July 27, 2017 By Ibrahim Tarawallie


A monitoring exercise carried out by the Human Rights Commission of Sierra Leone has revealed appalling conditions in police cells across the country.

The monitoring of police cells, Correctional Centres, remand homes and approved schools in Bo, Kenema, Tongo, Mafanta, Magburaka, Pujehun, Moyamba and Freetown, among others, was done from January to April 2017.

The findings revealed lack of medical services, poor toilet facilities, overcrowding and poor ventilation in all the police cells visited.

Also, logistics in the rural police stations was a major challenge and they highlighted generally issues of transportation to enhance their work.

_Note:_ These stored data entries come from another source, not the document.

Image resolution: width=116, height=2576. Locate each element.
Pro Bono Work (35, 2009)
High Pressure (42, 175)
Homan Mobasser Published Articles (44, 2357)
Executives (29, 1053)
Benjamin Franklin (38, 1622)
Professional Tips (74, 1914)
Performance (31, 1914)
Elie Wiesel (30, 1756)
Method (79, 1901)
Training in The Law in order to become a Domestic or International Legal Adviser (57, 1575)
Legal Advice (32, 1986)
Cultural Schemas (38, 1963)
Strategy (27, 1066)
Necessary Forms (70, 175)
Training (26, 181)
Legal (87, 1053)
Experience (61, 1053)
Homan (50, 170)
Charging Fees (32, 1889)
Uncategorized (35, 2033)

Sharing the findings with stakeholders, HRC-SL Deputy Director of Monitoring and Research, Richard Mbayoh said because of there was no medical services for inmates; police officers many a time assist some of the sick suspects to get medical attention.

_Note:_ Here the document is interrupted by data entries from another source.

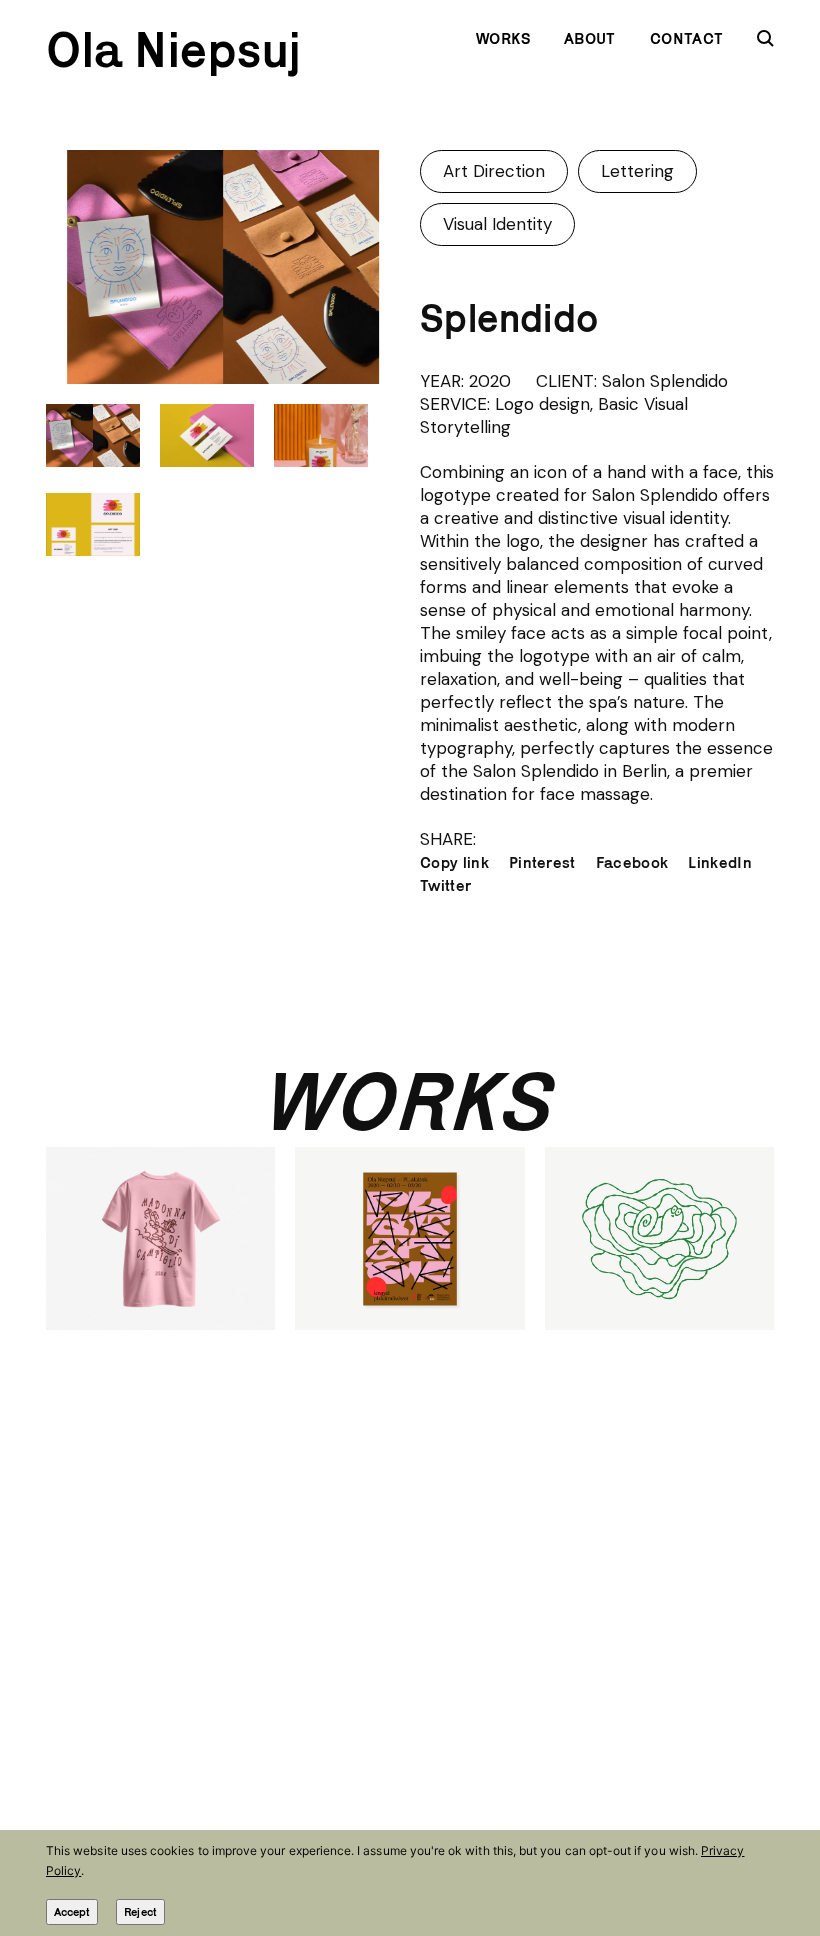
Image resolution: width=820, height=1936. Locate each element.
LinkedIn (720, 862)
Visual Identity (497, 224)
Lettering (637, 171)
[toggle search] (765, 38)
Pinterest (542, 862)
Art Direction (494, 171)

According to him, whenever serious cases of illnesses are referred to government hospitals by police officers for treatment, relatives incur the cost even though it should be free.

He said unhygienic conditions were observed in male cells in the Central, Kissy, Waterloo, Moyamba and Tongo Police stations with some littered with filth, as well as leaky roofs in one of the cells at the Tongo Field Police station.

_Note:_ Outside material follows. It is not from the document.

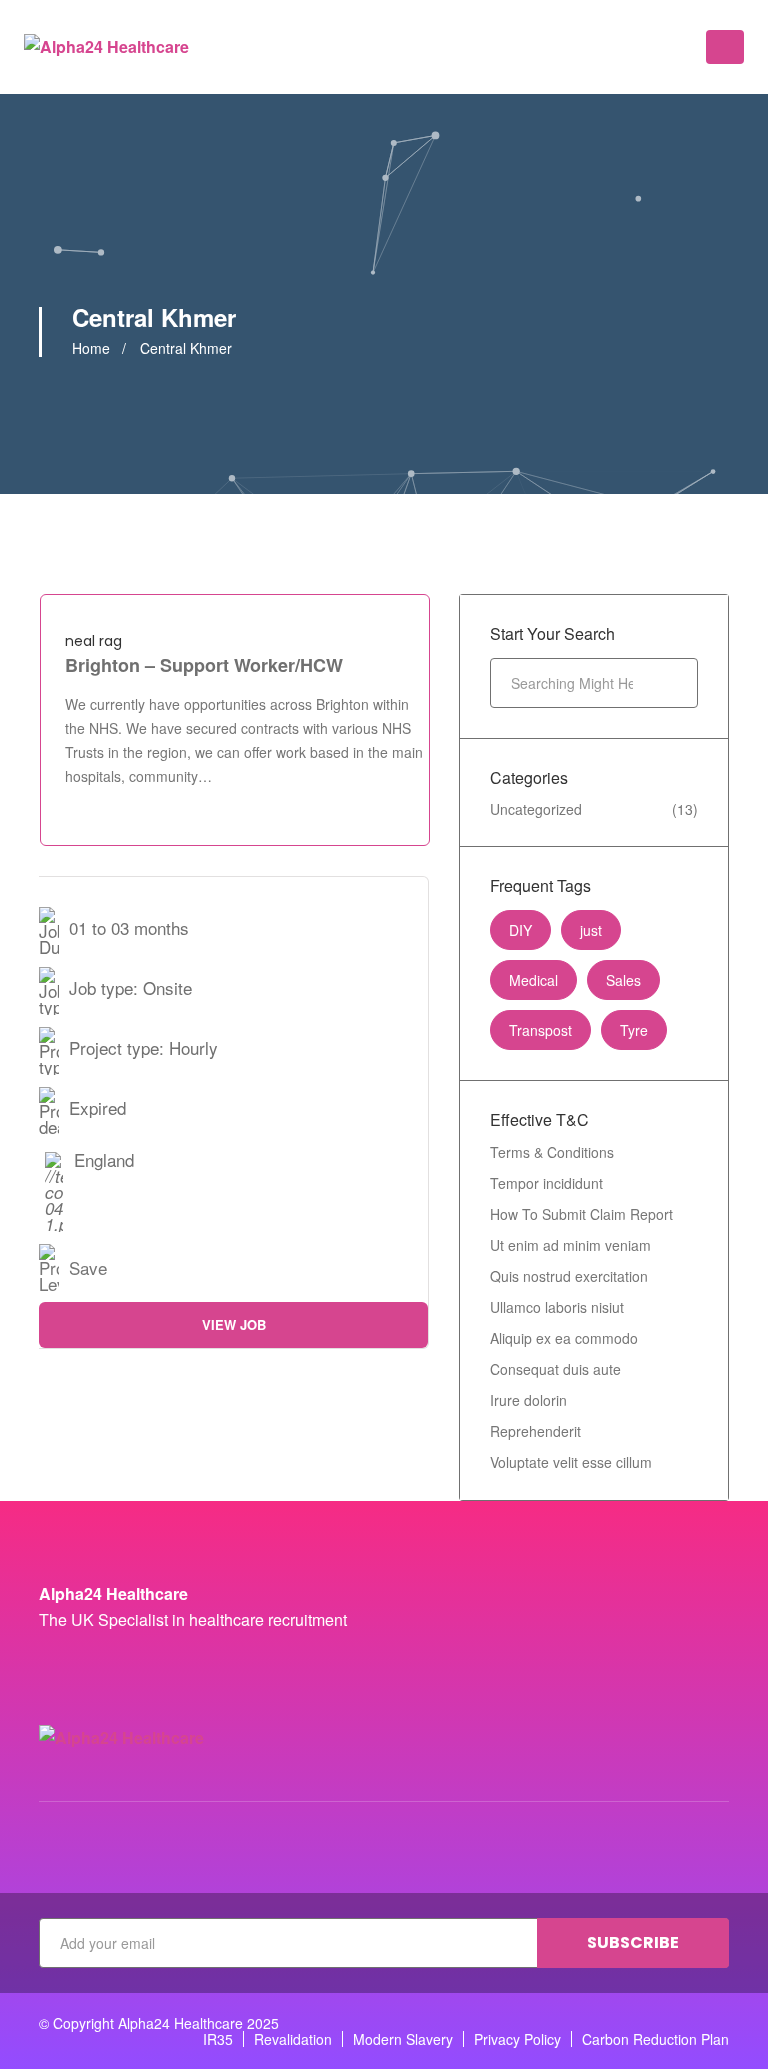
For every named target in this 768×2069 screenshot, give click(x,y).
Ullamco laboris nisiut (557, 1307)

“Poor toilet facilities in all stations visited with the exception of the Magburaka and the Eastern Police Stations. We noted in all the stations monitored that the contemporaneous statement taking was the general practice,” he said.

At the Congo Cross, Magburaka and Tongo Field Police Stations, Mr. Mbayo said juveniles were found in with adult suspects in the same cells.

“95% of stations visited, suspects informed us that relatives or complainants provide water for them. No special facility for persons with disability in all stations monitored,” Mr. Mbayo added.

Earlier, oversight Commissioner for Monitoring and Research, Rashid Dumbuya Esq spoke about the commission intention to move away from broad monitoring to thematic reporting.

He said the commission was not oblivious of the challenges faced by most ministries, departments and agencies, but noted that with effective collaboration, much can be achieved with little or no cost.

“It is my firm belief that we are all going to discuss the issues from a genuine perspective with the aim of improving on the current condition in detention facilities and upholding the dignity of persons deprived of their liberty,” he said.

Lawyer Rashid Dumbuya stated that they were please to engage the various institutions on the findings of its monitoring carried out this year.